### [MATERIAL FOR THE TASK]
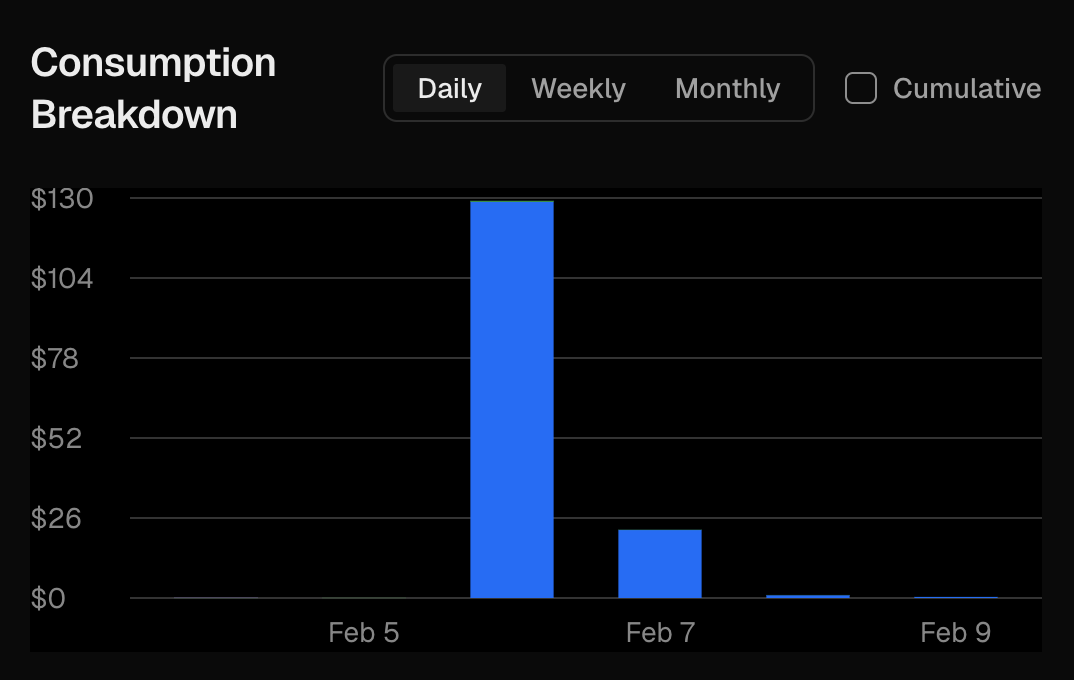Click the small bar after Feb 7

coord(808,596)
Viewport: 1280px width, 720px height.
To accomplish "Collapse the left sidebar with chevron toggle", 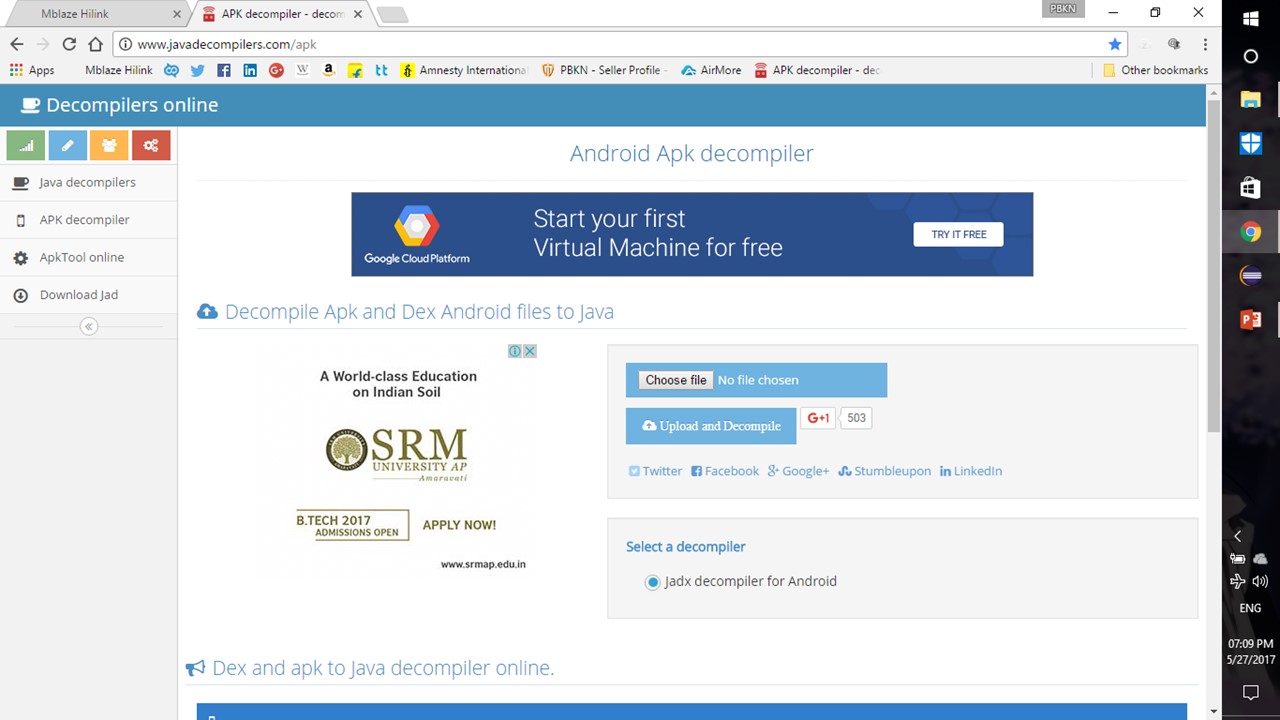I will (89, 326).

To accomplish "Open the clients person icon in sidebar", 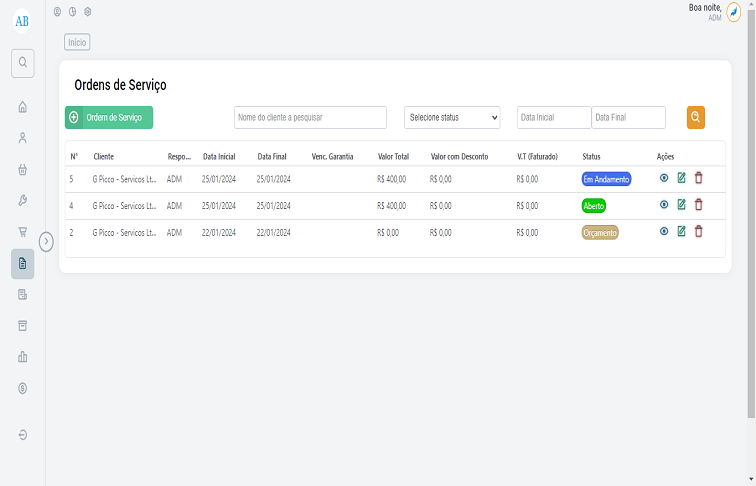I will pyautogui.click(x=22, y=138).
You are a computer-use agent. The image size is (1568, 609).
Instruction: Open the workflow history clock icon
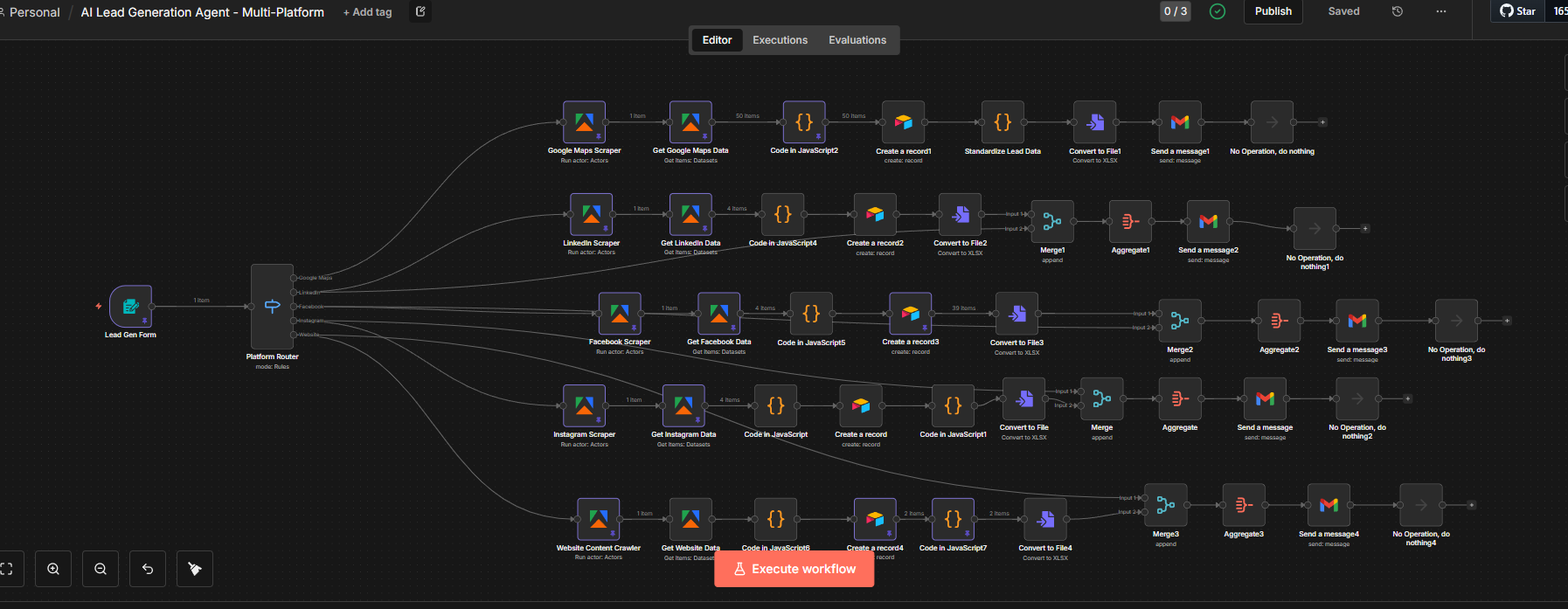pos(1398,11)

### [YOUR ASSIGNMENT]
Retype the lines exactly. Begin at the one that holds "Instruction: Open the", stop at the last line of the entries above, and drop the pictures.

### [RESPONSE FOR THIS EXERCISE]
Instruction: Open the workflow history clock icon
pos(1398,11)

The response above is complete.